After Agur gleans lessons for us from the ant and the rock badger, he turns to the locust. Proverbs 30:27 says, The locusts have no king, yet all of them march in rank.” Locusts are grasshoppers? Growing up in Nebraska, I always thought that locusts were cicadas. So, I was surprised to learn that they were flying grasshoppers. I’ve seen lots of them, but we always called them grasshoppers. Agur tells us to consider the key aspect of these little insignificant creatures, and we’ll learn one of the most important lessons of life. Two are better than one, and three are better still. Our money still holds the motto: “E Pluribus Unum.” We all know that this Latin phrase means “from the many comes one.” As individuals, we’re truly insignificant with respect to what we can accomplish. Yet if we work together, there are no limits to what might be accomplished.

This is such an obvious truth. We see the power of unity all around us in everyday life.  There is a season for all the major sports that require teamwork. In the fall, it’s football. In the winter, it’s Basketball, and in the spring, it’s baseball. The better the players work together, the better the whole team fares. An orchestra demands harmony to produce anything worth listening to. The ancient redwood trees in California have survived for so long and have grown to be huge because their roots intertwine to support each other. A rope is so strong because it’s made up of more than one strand. If this is such an obvious truth, why do we continue to compete, condemn, criticize, correct, cause contention, and sabotage the accomplishment of good works for the greater good?
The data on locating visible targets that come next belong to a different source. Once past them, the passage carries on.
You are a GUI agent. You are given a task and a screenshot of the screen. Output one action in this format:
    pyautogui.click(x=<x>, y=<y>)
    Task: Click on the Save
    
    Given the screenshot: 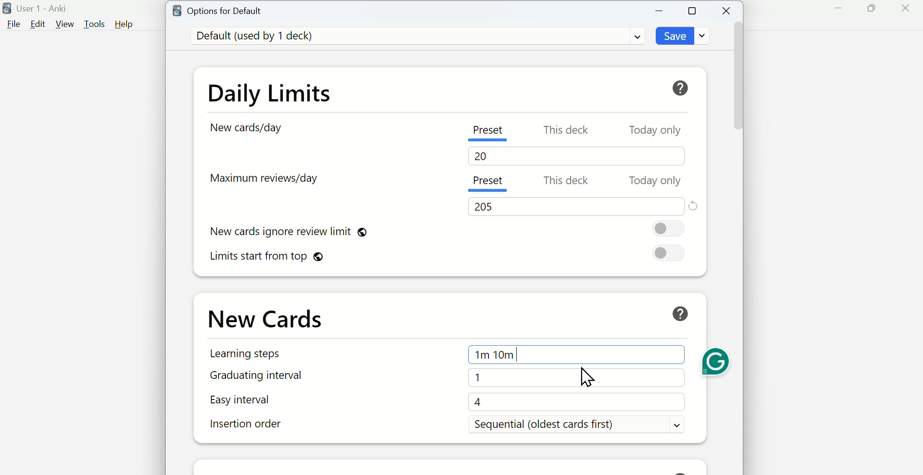 What is the action you would take?
    pyautogui.click(x=677, y=37)
    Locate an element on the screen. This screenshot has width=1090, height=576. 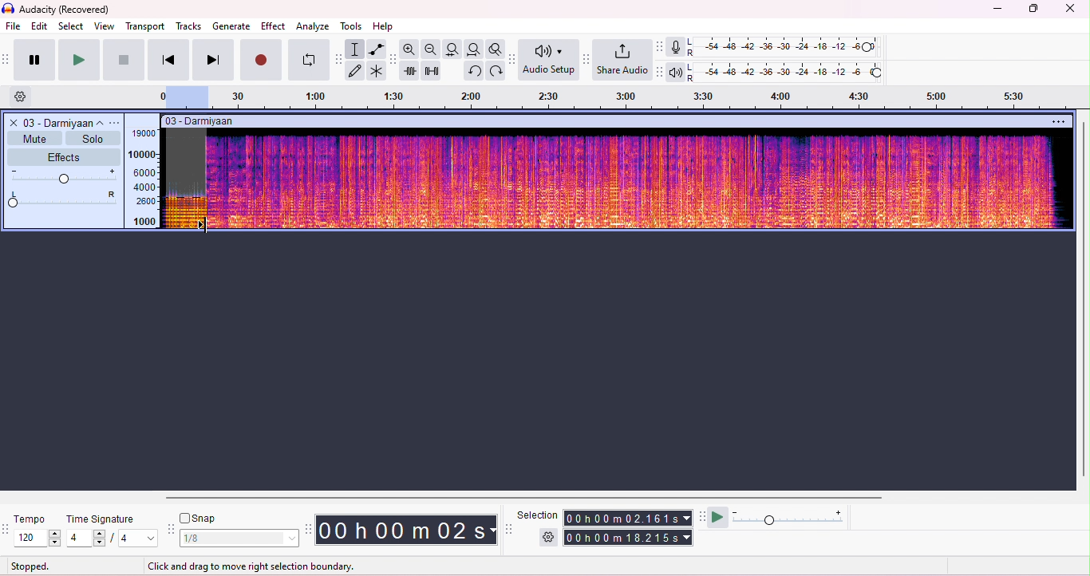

The locust is indeed an incredibly small creature that, when it bans together with others, will take over hundreds of miles of croplands. It will drive all inhabitants off the land, taking all the spoil for itself, and each individual little grasshopper will have more than enough to eat while the larger, higher life forms experience a famine. In 1 Corinthians 1:10, Paul exhorts the Christians. He writes, “Now I exhort you, brethren, by the name of our Lord Jesus Christ, that you all agree, and there be no divisions among you, but you be made complete in the same mind and in the same judgment.” Paul was well aware of the fact that we are at our best when we set aside our own ambitions and throw all our efforts into the common good, instead of putting energy into unhealthy rivalries.